When he appeared before parliament’s ad hoc committee to defend himself against seven allegations being used by the minority caucus as the bases for seeking his removal from office through a censure motion, Mr Ofori-Atta said: “We laid out the 2022 budget to achieve fiscal consolidation anchored on debt sustainability”.

He added that, “It is important at this point, to also highlight that a key component of the national debt stock related to three exceptional expenditure items that are neither external nor a creation of this government”.

He said: “Energy Sector Excess Capacity payments (GHC17 billion), which relate to a legacy of take or pay contracts that saddled the country’s economy with annual excess capacity charges of close to US$1 billion; direct COVID-19 expenditure amounted to GHC 12.0 billion, and the banking sector clean-up (GHC 25 billion)”.

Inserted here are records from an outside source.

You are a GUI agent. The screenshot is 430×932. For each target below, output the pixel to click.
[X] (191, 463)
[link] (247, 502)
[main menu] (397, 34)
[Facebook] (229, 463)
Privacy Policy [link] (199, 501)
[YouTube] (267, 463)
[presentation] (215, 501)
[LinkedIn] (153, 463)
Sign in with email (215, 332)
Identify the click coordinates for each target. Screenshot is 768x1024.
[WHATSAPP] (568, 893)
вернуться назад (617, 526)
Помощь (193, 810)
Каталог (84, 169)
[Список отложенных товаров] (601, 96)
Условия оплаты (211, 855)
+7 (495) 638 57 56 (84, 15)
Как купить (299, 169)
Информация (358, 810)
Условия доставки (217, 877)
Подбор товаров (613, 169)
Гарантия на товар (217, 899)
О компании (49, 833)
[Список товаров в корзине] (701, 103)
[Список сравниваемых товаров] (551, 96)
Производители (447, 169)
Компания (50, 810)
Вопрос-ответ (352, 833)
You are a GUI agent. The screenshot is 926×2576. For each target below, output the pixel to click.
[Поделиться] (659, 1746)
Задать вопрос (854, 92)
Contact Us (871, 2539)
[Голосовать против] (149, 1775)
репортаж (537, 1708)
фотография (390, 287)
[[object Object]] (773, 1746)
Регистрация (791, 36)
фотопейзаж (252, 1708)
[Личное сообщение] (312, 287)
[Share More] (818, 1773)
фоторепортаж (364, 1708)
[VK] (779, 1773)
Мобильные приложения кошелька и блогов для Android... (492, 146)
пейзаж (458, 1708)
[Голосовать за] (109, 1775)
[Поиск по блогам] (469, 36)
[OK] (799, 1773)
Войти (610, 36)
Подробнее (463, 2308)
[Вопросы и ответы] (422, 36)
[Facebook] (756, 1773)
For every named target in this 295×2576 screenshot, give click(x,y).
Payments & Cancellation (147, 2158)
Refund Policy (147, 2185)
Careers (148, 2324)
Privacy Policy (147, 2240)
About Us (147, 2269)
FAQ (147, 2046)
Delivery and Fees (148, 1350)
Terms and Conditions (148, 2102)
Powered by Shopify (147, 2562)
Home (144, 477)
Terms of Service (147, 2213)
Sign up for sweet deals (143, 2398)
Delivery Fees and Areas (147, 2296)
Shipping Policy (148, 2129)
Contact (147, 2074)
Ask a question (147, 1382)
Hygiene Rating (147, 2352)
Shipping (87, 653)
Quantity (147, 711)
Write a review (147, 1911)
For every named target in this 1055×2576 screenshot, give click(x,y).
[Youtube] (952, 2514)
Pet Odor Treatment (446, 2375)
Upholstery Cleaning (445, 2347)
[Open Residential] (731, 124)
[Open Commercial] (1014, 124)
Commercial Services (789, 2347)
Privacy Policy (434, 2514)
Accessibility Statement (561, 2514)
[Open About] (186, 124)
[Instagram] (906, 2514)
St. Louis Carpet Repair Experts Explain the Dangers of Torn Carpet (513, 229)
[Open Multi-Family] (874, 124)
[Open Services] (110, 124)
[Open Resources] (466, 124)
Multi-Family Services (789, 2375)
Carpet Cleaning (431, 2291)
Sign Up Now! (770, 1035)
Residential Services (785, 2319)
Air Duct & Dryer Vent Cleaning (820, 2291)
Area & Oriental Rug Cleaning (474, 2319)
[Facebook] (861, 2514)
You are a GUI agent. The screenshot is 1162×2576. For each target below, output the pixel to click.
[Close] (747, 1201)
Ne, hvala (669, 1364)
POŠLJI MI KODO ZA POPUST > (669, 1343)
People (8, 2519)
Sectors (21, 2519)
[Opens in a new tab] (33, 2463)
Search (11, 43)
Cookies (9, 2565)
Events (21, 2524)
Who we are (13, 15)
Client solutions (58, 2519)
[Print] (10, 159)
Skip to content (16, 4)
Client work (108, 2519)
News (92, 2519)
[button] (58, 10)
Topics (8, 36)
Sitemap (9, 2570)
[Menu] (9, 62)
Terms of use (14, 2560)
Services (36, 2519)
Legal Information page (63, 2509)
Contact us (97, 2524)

These three items alone, Mr Ofori-Atta noted contribute to about 23% of the country's annual debt servicing cost.

“These three items were not created through the recklessness of the New Patriotic Party”, he noted.

According to him, the “long dumsor that Ghanaians endured under the NDC administration between 2012 and 2016 was more to do with the NDC government’s inability to pay for power”.

“So, Co-Chairs, I find it curious that Hon. Ato Forson will choose to cite energy bills as an example of the recklessness that the Minority charges me with and seek my removal by censure, especially when we have had to pay around $500 million dollars a year in excess capacity charges, for power the previous administration negotiated that we do not need and we do not use”, he explained.

“In actual fact, we have been able to renegotiate some of these power purchase agreements and the new agreements with the Priority IPPs, once finalised and executed will offer estimated nominal savings of more than USD 4 billion over the next 5 years”.